W: „Veel oudere mannen in dit werk doen alles alleen zoals ze het geleerd hebben. Wij denken dat we nog niet zijn uitontwikkeld, er is nog zoveel niet gedaan. Dit bloemenraam is een showcase, onze hele expertise zit erin. Als het af is komt het in de winkeldeur. We noemen het onze uitsloofdeur.”

Als Janhagelglas breekt, blijven er vlijmscherpe schilfertjes zitten, opeens zit overal bloed aan

Leven jullie voor glas in lood?

C: „Als we geen gezin hadden, serieus, zouden we altijd hier zijn. Toen mijn man en dochter een weekend weg waren, zat ik hier om twaalf uur ’s avonds nog. Ik droomde laatst dat ik in de trein zat en de naam van de volgende halte was de achternaam van een klant. Maar sinds Wendy en ik samenwerken is het wel iets minder geworden.”

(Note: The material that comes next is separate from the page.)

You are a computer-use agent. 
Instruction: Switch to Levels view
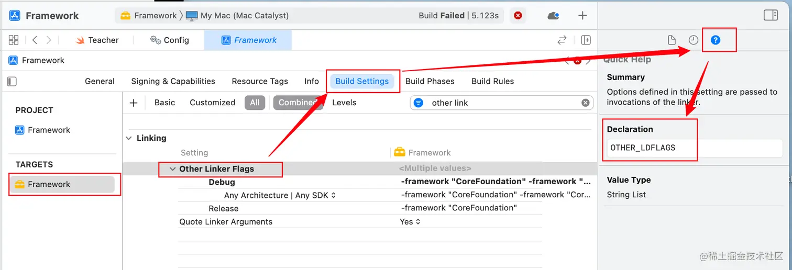[344, 103]
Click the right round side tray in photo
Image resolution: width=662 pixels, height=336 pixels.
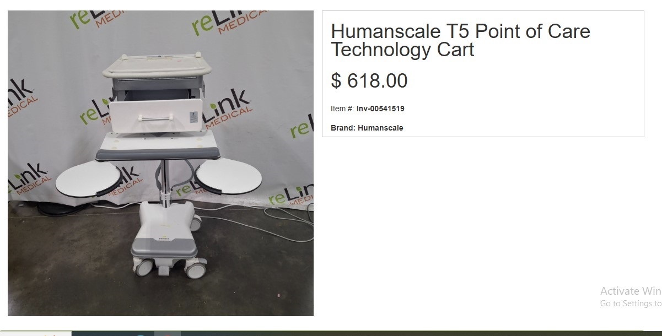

W: „Jarenlang heb ik er alles voor opzij gezet. Koop ik een nieuwe broek of een nieuwe glasplaat? Makkelijke keuze. Het is nu anders, maar er was een tijd dat ik glas in lood wás, zeg maar. Je hebt ook mensen die zeggen: dit lijkt me gaaf. Maar ze willen of durven zich er niet voor in te spannen. ”

C: „Daarom heb ik er moeite mee als mensen iets klakkeloos kopiëren. Dan heb je er niks voor gedaan.”

W: „Het is ook wel een eer als ze onze ramen namaken.”

C: „Niet per se óns raam. Ik heb überhaupt moeite met kopieergedrag. Probeer zelf om iets moois te maken! Anders is het nep.”

Maakt dit het leven de moeite waard?

W: „Natuurlijk heb ik een leven naast dit ambacht. Maar dit geeft mij zoveel voldoening: het gevoel dat je iets hebt gevonden dat je echt wil, waarin je helemaal los kunt gaan.”

C: „Maar maakt dat je leven de moeite waard?”

W: „Ik denk weleens: stel dat ik loodvergiftiging krijg en daaraan dood ga, zou ik dat erg vinden? Natuurlijk. Maar dan zou ik nog steeds denken: dan is het het wel waard geweest: wat ik heb gedaan, wat ik het liefste doe. Stomme gedachte, ik heb kinderen en wil helemaal niet dood en zeker niet aan loodvergiftiging. Maar dan heb ik wel iets neergezet.”

C: „Of als het tien jaar van je leven kost?”

W: „Zo sterk is het bij mij wel, ja.”